Good news - this is an easy adjustment. You loosen the hold-down clamps on either end of the tie-rod, and twist it to adj toe-in. One end of the tie-rod has reverse threads - this way as the tie-rod is turned both wheels either move in or out (depending on which way you turn the tie-rod). It turns stiff - I use a pipe wrench.

Measuring is easy too - I just use a tape measure on the front and back of the tires. Front should be shorter than the back. Ideal is to jack up the truck, and measure multiple times, turning the tire. This will compensate for variations in the tire.

I have a friend who uses thumbtacks in the tire, and he compares the width between tires when the tacks are in front to when they are in the back. I'll give this a shot next time I do it.

Bad news is that larger tires and a lift make the factory spec less useful. I think you need more toe-in as you go with a bigger tire and a lift (I did). Since this is such an easy adjustment, I suggest that you experiment to find the optimum for your rig/setup. You can tell if you don't have enough toe-in as the truck will not track well (assuming that all tie-rod ends are good, wheel bearings are well adjusted, etc.) Try setting it for 0 toe-in so you can get a feel for what this is like. You won't need to drive far! Too much toe-in does not improve tracking, but does cause excellerated wear on the tires - and perhaps reduced milage (but would we really notice on a cruiser!?) I ended up at 1/4" toe-in. This is on an fj60 with 3" lift and 31 tires. 3/8" toe-in was causing scalloping of the tires around the outside.

HTH.

Doug Graham
1987 fj60, 265,000 miles
 
Great!
Only problem is that my tie rods and clamps and all that jazz are undercoated :-\ so I guess I'll chip it off first. Thanks a ton, hopefully I'll be back to flat towing and no more annoying 3 hour drives w/o AC, PS or radio. :D
 
I adjusted the toe in (3/16") on mine when I was flat towing and still had issues. I am sure mine were from the caster being way off. 2.5" longer shackles without shims on the springs.
 
Would my caster be off? I have stock length shackles but 4" lift springs. What exactly is caster?
 
I think as long as you have stock length shackles you will have stock caster.
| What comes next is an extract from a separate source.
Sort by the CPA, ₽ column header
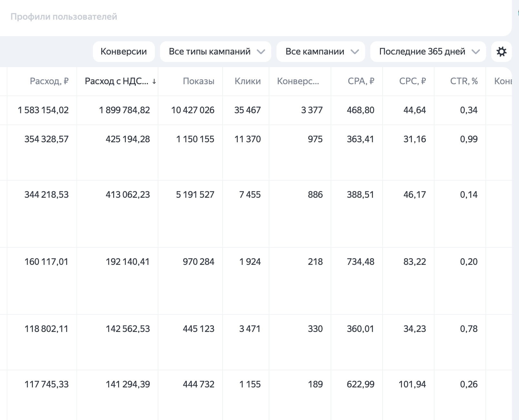 tap(361, 81)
As I understand it, caster is the angle of the steering knuckle in relation to the ground?. I think stock is about 1.5 deg. I know that with jeeps you have to have about 5deg to make them stop wandering.
 
[quote author=CruisinGA link=board=1;threadid=4552;start=msg34772#msg34772 date=1061819471]
Would my caster be off? I have stock length shackles but 4" lift springs. What exactly is caster?
[/quote]

Cruisen, try this site for the basics:
http://www.tpub.com/basae/238.htm

In a nutshell, caster tilts your steering knuckles forward or backward (negative or positive) so as you turn the wheel the whole front of the vehicle moves upwards a fraction. As the front end tries to settle back to the lowest point (gravity) the wheels tend to return to straight ahead.

I always wondered why I couldn't ride my mountain bike with no hands without a lot of effort. My young Dutch friend that I used to ride with never failed to point out what a fool I looked. Finally figured out that my bike has almost no caster. And I thought it was old age. Pshaw!
 
So I guess toe-in it is. I'll reset it and try a flat tow test run.
BTW-theo, I think you are just old, my mtbike has very little caster and I can still ride it indefinatly with no hands, on and off road. :D :flipoff2:
Thanks once again!
 
I put a tow bar on the front of my 40 to tow it out to east texas for hunting last year, and it wouldnt tow for sheit. I couldnt go 20 feet without the wheels going one way or the other. I was told that was due to improper caster. I also have 4" arch springs w/ stock shackle length, and 2 degree shims for driveshaft angle. I figured this was pretty close to stock setup but still wouldnt tow around the block. any advice? I have since broke down and just drive the damn thing everywhere.
 
A common mistake for installing shims is putting them in backwards. Theos mountain bike description (or "casters" on a dollie) should give the right picture. Lean the top of the steering knuckles back by putting the fat part of the shim forward (i.e. pumpkin down) unless you have a SOA.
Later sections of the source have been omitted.